If the load on servers is insignificant, then yes, I would say to let the bot's creator alone, let them do their stuff and see what happens. But I do not think a WP:DEADHORSE invokation is justified; it would be more of a WP:BADGER and even that I fail to see. Or am I missing a key part of context? TigraanClick here to contact me 16:42, 8 September 2017 (UTC)
The server load is minimal. If it weren't, you'd have heard from devs. See WP:PERF. Headbomb {t · c · p · b} 16:45, 8 September 2017 (UTC)

──────────────────────────────────────────────────────────────────────────────────────────────────── @Fram: The BOTREQ contains the text: "Currently Wiki Feed does not use the RCStream. We're considering it, but we need some time to implement this as it requires a fair amount of changes to the system.". Maybe it is wise to ask Fako to switch to EventStreams? (((The Quixotic Potato))) (talk) 19:40, 8 September 2017 (UTC)

If I understand the BOTREQ correctly (specifically the edit dated 12:42, 22 July 2017) then the bot will have to check if all images it is using are still usable every 24hrs. Imagine if a lot of people use this bot, then that would mean a massive amount of requests, right? (((The Quixotic Potato))) (talk) 20:06, 8 September 2017 (UTC)

@The Quixotic Potato: This is moot unless that happens and the devs tell us there is a server load issue. It's highly unlikely this will become an issue. ~ Rob13Talk 02:07, 18 September 2017 (UTC)

Wikipedia:Wikipedia_Signpost/2017-09-06/Humour

For those who have missed it this week, something bot-related.
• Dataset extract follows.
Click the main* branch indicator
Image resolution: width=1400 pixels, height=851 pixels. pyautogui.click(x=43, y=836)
Headbomb {t · c · p · b} 02:52, 11 September 2017 (UTC)

Archiving live links - Redux

I knew I had seen a discussion about this before: it is at Wikipedia:Bots/Noticeboard/Archive 11#Archiving links not dead - good idea? Most of the discussants there (obviously mostly fans of bots) seemed to approve of archiving all the reference links in an article, even the live ones. Some of us less technically oriented editors think the practice can be damaging to articles. Recent example, which is the reason I am bringing it up: With this recent edit to the article Barack Obama, the IABot v1.5.2 archived 392 references, adding 74,894 bytes to the article, and increasing its already huge size by 22.6%, from 330,241 to 405,135 bytes. Is that really something that people here think is a good outcome? (The other editor reverted at my request.) Does the bot offer the option of archiving only the dead links, as some of us non-techie people have requested? --MelanieN (talk) 18:04, 17 September 2017 (UTC)
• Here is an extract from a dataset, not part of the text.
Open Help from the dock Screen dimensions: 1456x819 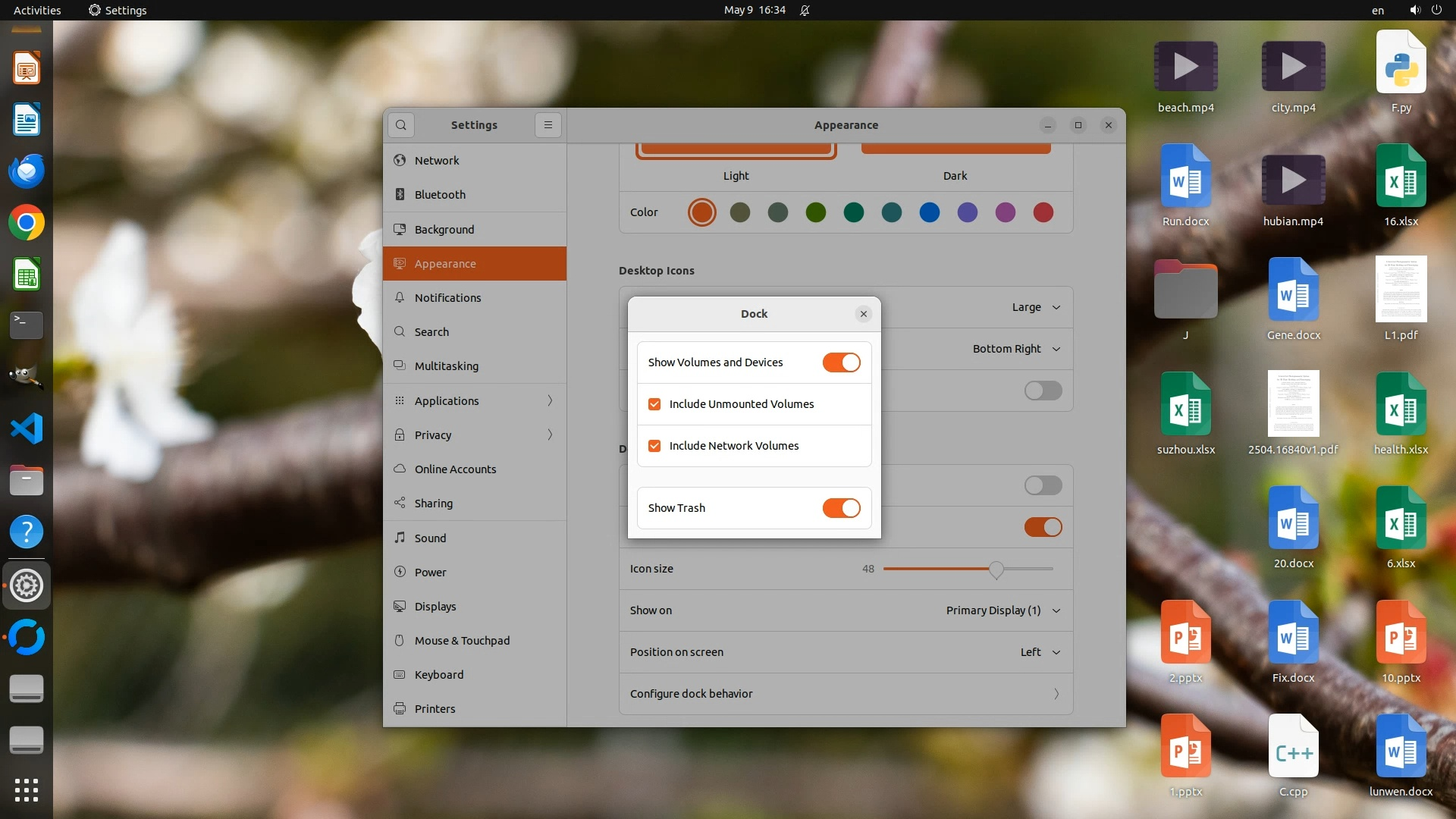(27, 532)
Actually only rescuing dead links is the default behavior. That behavior you linked in the diff has to be requested by the user by checking a checkbox. The checkbox option clearly states that it's optional. As the tool interface's ToS states, edits made on behalf of the user, is the responsibility of the user.—CYBERPOWER (Around) 19:04, 17 September 2017 (UTC)
Thanks for the information. Is there a more appropriate place to discuss whether people should choose that option or not? --MelanieN (talk) 00:39, 18 September 2017 (UTC)
@MelanieN: I am not certain. The best place for this is maybe here or WT:LINKROT.—CYBERPOWER (Chat) 16:37, 20 September 2017 (UTC)
If you start a discussion at LINKROT, please post a reminder here. I thought that this page's archived discussion, referenced above, showed considerable support for not adding links to archives unless the original URLs have died. I, too, have been encountering continuing massive, useless additions of such links. Where it adds little text to a small article, I don't revert. However, adding links in the hundreds, with increased byte counts in the high five figures, to an article with high readership, such as the example given above, I do my best to combat it. At Barack Obama, 3/4 of the citations were given useless added cruft at a cost of 75 kbytes. This has got to stop. Dhtwiki (talk) 23:22, 21 September 2017 (UTC)
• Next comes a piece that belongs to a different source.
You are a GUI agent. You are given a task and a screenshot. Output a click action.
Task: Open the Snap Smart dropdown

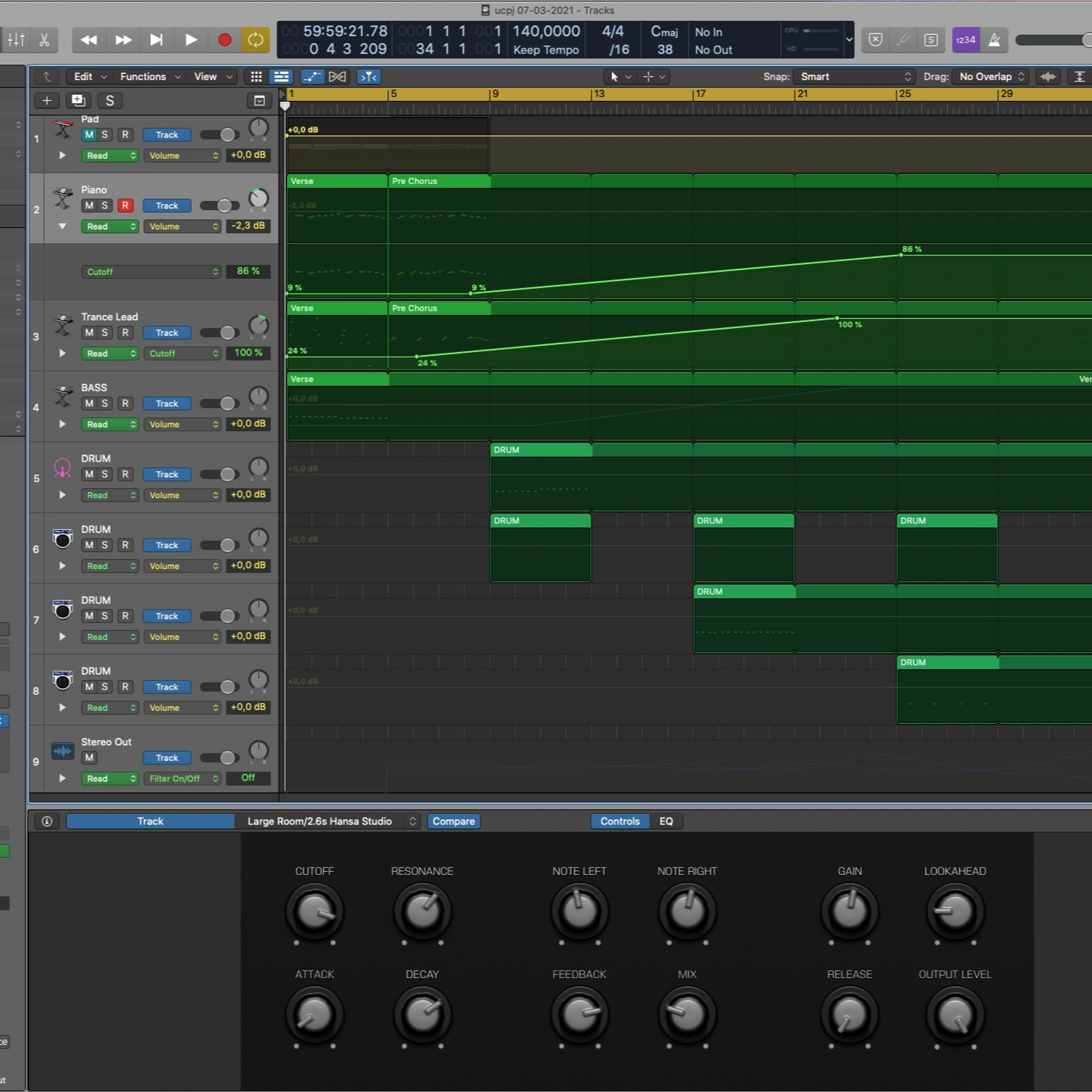pyautogui.click(x=854, y=77)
HTTPS links: comprehensive source of domains to convert?

I've spotted User:Bender the Bot, User:KolbertBot and maybe others, helpfully converting HTTP links to HTTPS where sites have begun supporting encrypted connections since links were added to articles. It looks as if this is being done a few websites at a time based on prevalence of links to each site and ease of conversion (obviously much easier all round if http://example.com/page corresponds exactly to https://example.com/page without needing to further amend the URL). Has anyone considered using the rulesets established for HTTPS Everywhere to find many, many more sites that can have link conversion applied, including lots of obscure 'long tail' ones that are never going to get noticed by the bot operators? These rulesets are well tested because they are in daily use by HTTPS Everywhere's userbase, so there shouldn't be too many problems encountered where links are broken by the change, even if relatively complex regular expressions have to be applied rather than straightforwardly adding an 's'. See https://www.eff.org/https-everywhere/atlas/ for a list and https://www.eff.org/https-everywhere/rulesets for more info. If this is too complicated, would it be worth instead (or for starters) plundering the resource that is Chrome's HSTS preload list? Each of the sites on it has committed to serving web content through HTTPS only for the long haul, generally redirecting http:// URLs themselves (but thwarted if someone is intercepting traffic on a user's first visit, hence the need for a preload list shipped with the browser), and may have been considered a high-value target for surveillance/man-in-the-middle by the maintainers of the list. Either way, relevant work is being done in this area by outside parties that bot operators here could piggyback on. Beorhtwulf (talk) 16:27, 18 September 2017 (UTC)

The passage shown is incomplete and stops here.